Collected data entries
++++

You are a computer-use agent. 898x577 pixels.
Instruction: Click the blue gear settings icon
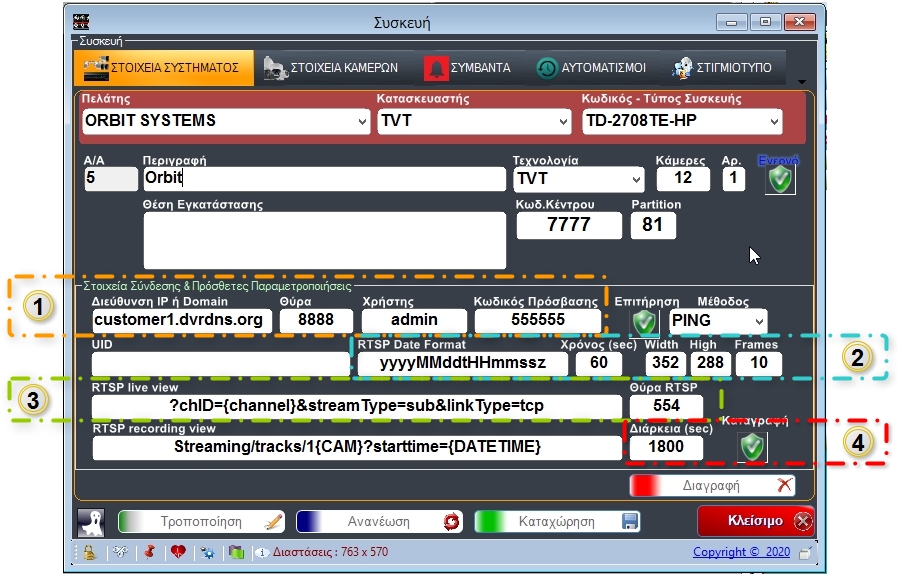click(208, 552)
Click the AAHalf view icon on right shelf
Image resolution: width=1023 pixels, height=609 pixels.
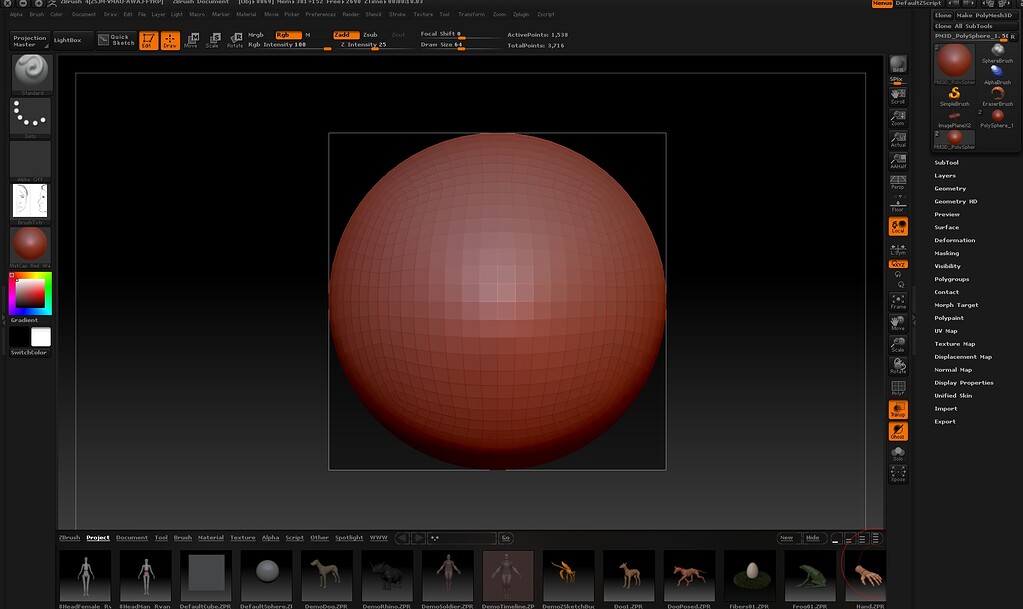[898, 161]
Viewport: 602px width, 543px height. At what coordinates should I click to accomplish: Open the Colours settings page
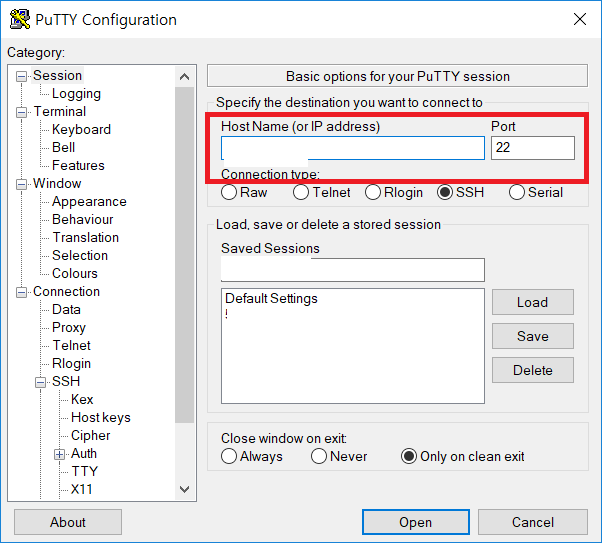point(75,274)
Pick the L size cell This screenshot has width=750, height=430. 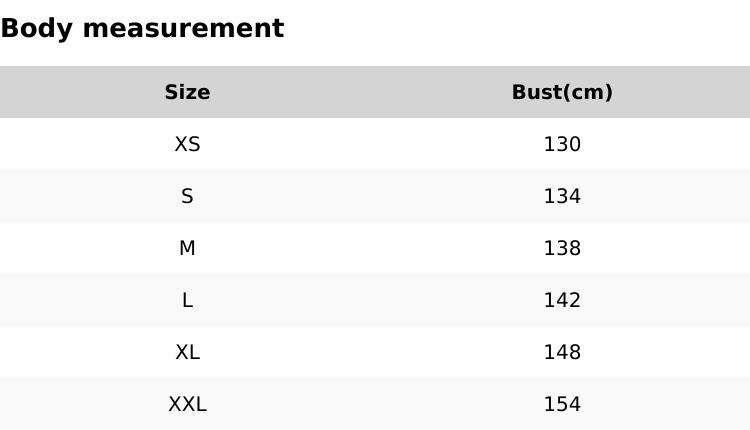tap(187, 300)
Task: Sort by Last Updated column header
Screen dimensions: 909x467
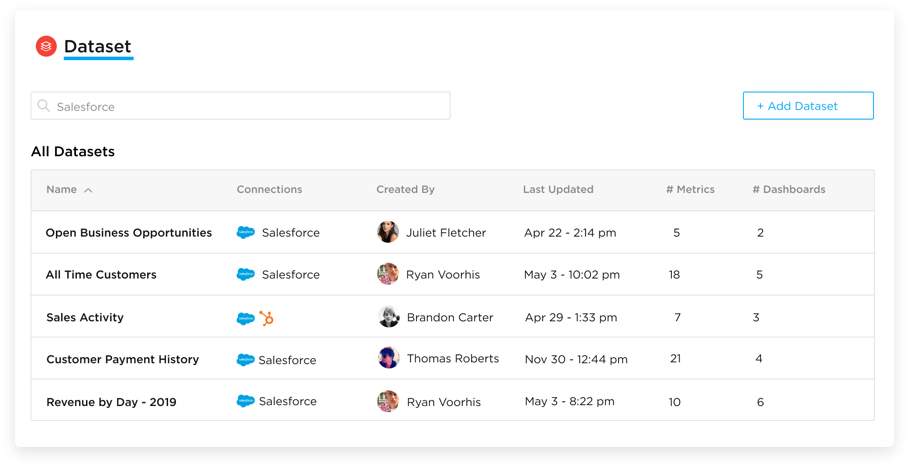Action: [x=558, y=189]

++++

**PROBLEM TO SOLVE:**
Locate "Task: Sort by Last Updated column header" in the entries above. Copy, exactly and only, the lines from that line to the end, leaving out the pictures.

**RESPONSE TO THE EXERCISE:**
Task: Sort by Last Updated column header
Screen dimensions: 909x467
Action: [x=558, y=189]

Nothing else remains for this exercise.